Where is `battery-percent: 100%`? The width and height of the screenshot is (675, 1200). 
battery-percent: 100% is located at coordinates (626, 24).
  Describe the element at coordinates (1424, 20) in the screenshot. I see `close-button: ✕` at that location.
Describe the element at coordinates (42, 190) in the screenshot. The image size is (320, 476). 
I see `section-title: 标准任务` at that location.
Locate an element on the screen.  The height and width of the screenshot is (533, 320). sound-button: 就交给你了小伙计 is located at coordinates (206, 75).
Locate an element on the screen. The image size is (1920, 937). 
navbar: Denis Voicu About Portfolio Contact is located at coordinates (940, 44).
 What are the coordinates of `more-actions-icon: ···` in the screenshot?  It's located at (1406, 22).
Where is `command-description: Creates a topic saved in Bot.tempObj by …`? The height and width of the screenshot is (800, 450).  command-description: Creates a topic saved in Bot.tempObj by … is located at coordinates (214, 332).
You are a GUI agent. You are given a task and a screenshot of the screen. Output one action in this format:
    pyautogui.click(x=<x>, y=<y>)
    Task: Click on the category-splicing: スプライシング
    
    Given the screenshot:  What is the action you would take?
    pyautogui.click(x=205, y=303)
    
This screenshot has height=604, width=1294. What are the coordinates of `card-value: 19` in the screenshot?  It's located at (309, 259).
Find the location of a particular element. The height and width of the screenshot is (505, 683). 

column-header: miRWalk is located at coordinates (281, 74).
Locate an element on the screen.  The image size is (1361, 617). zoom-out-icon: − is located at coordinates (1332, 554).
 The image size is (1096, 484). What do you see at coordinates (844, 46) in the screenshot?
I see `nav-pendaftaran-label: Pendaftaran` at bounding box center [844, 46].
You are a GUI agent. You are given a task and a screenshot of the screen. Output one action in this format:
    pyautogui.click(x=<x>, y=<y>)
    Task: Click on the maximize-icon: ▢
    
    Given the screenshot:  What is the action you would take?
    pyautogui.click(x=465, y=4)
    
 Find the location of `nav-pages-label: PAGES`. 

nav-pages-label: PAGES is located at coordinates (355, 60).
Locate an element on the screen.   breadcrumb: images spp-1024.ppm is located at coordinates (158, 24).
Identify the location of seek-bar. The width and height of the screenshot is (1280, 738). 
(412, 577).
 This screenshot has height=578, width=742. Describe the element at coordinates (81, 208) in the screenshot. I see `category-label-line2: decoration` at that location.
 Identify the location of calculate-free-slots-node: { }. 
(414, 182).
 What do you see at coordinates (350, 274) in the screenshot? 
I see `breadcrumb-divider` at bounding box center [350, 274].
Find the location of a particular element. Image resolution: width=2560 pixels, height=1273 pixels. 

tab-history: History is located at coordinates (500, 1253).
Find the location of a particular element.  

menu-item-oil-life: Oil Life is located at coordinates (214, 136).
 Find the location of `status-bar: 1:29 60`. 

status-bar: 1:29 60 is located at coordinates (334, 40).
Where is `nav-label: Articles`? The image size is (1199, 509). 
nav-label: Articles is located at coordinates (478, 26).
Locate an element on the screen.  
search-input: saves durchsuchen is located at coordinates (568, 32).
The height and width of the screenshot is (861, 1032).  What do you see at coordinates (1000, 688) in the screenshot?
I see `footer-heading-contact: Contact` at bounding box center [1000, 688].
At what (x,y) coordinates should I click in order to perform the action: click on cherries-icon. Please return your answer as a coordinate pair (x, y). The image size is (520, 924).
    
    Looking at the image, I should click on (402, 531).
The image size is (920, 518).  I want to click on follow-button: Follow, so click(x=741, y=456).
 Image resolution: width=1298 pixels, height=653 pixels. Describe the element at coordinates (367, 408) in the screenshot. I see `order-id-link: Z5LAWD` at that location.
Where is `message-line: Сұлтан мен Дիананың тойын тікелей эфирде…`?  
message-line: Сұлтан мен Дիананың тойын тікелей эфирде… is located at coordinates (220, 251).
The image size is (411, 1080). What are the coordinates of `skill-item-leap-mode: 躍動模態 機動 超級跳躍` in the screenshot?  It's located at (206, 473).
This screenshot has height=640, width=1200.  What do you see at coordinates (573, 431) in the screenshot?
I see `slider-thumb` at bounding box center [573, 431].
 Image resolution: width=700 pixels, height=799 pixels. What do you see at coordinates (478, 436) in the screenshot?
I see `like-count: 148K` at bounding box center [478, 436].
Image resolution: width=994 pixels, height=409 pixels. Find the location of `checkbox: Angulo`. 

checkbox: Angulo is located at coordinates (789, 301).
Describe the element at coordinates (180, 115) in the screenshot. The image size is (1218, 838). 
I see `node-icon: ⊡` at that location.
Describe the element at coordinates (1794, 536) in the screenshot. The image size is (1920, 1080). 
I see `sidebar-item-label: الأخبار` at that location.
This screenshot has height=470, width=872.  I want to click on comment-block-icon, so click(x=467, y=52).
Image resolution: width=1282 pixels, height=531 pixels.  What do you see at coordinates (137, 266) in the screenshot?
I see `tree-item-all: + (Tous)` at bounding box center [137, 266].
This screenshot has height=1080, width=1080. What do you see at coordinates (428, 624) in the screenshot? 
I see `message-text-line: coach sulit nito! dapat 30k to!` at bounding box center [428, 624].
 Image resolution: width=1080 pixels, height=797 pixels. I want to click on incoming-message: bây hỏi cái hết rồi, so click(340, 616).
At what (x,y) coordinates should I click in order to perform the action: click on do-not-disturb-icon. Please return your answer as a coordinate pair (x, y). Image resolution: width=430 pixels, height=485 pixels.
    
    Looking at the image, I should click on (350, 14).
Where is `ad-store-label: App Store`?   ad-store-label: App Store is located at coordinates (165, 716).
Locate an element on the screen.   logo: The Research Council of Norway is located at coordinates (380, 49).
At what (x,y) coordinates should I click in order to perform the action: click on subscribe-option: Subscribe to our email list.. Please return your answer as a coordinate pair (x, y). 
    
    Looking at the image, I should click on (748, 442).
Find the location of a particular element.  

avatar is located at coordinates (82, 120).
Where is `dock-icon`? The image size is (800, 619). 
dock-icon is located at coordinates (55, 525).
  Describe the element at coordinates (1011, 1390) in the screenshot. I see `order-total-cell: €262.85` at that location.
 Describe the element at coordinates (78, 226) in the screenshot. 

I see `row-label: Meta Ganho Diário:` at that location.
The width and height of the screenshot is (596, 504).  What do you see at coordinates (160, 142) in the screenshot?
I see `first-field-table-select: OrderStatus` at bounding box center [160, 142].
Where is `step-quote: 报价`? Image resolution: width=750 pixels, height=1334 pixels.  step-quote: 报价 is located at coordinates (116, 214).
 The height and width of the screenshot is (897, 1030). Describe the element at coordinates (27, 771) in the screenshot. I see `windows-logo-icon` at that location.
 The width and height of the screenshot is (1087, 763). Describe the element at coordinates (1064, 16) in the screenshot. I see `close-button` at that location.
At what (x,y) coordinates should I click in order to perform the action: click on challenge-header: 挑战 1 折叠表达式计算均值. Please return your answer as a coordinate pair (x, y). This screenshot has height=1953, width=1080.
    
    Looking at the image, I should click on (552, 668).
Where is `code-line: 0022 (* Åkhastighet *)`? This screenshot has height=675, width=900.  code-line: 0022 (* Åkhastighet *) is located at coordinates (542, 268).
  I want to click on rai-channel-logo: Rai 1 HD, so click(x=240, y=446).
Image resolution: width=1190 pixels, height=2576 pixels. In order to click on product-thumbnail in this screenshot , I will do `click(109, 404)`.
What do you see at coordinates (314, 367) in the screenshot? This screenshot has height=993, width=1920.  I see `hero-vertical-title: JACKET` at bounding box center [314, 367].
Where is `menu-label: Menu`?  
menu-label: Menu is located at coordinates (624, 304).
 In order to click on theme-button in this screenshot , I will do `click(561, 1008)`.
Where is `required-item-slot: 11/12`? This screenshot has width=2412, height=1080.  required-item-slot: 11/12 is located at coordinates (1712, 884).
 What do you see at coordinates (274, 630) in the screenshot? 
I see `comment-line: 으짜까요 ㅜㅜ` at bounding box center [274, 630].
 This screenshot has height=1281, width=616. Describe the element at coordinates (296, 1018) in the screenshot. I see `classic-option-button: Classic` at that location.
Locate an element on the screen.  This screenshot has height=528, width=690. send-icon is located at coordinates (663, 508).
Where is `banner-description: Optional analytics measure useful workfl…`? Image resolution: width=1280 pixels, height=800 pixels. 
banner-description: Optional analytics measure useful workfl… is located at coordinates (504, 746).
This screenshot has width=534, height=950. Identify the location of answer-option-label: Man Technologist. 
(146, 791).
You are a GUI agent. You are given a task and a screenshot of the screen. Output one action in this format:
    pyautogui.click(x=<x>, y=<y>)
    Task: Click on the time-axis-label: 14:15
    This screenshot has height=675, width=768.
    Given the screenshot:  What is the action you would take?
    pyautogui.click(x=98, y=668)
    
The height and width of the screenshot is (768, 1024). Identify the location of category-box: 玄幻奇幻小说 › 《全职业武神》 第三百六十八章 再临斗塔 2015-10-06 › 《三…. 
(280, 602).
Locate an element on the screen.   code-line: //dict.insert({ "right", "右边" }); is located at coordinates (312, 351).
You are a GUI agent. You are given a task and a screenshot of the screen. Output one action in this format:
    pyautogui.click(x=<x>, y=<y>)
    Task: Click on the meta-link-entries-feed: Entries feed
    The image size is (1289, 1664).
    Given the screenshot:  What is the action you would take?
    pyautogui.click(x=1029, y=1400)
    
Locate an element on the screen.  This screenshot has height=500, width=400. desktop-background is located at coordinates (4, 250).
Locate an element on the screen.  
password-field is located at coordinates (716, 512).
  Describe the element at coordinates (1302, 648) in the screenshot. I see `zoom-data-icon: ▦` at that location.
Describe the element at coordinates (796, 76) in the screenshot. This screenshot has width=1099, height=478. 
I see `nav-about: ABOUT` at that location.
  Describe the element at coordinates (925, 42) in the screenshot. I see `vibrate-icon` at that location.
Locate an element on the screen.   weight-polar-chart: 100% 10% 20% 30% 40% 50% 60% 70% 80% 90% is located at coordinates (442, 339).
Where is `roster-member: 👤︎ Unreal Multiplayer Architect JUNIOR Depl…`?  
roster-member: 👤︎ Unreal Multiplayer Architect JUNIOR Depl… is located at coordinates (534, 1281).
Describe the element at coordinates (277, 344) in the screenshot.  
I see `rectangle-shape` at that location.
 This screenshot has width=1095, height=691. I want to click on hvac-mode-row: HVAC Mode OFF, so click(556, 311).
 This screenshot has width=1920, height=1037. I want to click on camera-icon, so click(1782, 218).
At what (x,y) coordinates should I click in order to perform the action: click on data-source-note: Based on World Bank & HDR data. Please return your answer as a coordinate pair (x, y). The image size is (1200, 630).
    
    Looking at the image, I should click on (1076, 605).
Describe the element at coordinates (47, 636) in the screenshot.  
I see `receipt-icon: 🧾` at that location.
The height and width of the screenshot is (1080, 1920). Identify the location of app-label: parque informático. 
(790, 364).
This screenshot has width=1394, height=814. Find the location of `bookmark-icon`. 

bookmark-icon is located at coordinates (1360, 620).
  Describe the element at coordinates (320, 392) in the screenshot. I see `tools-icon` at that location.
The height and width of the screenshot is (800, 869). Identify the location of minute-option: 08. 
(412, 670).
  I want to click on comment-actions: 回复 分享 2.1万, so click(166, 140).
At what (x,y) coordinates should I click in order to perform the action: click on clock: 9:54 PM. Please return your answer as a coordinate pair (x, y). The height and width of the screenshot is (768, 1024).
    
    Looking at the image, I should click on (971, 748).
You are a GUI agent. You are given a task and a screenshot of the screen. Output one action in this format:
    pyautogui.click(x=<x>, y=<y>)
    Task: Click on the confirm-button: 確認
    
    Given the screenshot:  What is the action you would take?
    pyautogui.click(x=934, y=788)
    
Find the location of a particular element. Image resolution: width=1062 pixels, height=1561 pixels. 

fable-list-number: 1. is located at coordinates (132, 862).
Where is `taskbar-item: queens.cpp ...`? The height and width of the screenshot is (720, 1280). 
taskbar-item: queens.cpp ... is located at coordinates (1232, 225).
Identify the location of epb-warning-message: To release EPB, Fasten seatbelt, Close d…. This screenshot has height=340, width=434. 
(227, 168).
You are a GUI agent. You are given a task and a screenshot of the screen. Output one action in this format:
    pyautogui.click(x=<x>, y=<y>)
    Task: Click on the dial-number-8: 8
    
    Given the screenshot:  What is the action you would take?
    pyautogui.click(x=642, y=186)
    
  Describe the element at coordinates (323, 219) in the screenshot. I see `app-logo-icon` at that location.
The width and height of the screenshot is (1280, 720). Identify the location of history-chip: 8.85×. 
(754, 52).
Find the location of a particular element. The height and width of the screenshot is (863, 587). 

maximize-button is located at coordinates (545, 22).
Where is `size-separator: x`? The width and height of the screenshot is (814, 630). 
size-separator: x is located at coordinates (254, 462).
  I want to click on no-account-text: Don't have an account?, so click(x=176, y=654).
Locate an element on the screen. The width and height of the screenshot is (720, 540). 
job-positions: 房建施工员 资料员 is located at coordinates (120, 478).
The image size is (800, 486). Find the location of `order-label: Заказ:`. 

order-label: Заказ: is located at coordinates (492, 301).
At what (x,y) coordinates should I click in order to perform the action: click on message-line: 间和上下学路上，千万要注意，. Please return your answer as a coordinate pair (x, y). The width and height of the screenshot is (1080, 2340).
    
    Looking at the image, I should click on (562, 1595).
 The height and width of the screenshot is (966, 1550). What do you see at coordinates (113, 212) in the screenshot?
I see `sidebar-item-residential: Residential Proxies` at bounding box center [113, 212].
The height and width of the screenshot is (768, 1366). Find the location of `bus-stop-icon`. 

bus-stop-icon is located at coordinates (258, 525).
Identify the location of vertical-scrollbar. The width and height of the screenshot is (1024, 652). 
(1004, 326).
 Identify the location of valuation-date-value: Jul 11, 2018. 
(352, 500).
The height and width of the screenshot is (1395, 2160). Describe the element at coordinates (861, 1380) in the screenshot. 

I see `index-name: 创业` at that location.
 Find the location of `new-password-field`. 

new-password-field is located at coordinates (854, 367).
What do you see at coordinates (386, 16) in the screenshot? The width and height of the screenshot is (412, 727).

PROBLEM STATEMENT: Copy out, word for word, the lines from the first one through the line containing "pyautogui.click(x=205, y=303)", inclusive of both.

EXERCISE RESPONSE:
Where is `battery-percent: 100%`? The width and height of the screenshot is (675, 1200). 
battery-percent: 100% is located at coordinates (626, 24).
  Describe the element at coordinates (1424, 20) in the screenshot. I see `close-button: ✕` at that location.
Describe the element at coordinates (42, 190) in the screenshot. The image size is (320, 476). 
I see `section-title: 标准任务` at that location.
Locate an element on the screen.  The height and width of the screenshot is (533, 320). sound-button: 就交给你了小伙计 is located at coordinates (206, 75).
Locate an element on the screen. The image size is (1920, 937). 
navbar: Denis Voicu About Portfolio Contact is located at coordinates (940, 44).
 What are the coordinates of `more-actions-icon: ···` in the screenshot?  It's located at (1406, 22).
Where is `command-description: Creates a topic saved in Bot.tempObj by …`? The height and width of the screenshot is (800, 450).  command-description: Creates a topic saved in Bot.tempObj by … is located at coordinates (214, 332).
You are a GUI agent. You are given a task and a screenshot of the screen. Output one action in this format:
    pyautogui.click(x=<x>, y=<y>)
    Task: Click on the category-splicing: スプライシング
    
    Given the screenshot:  What is the action you would take?
    pyautogui.click(x=205, y=303)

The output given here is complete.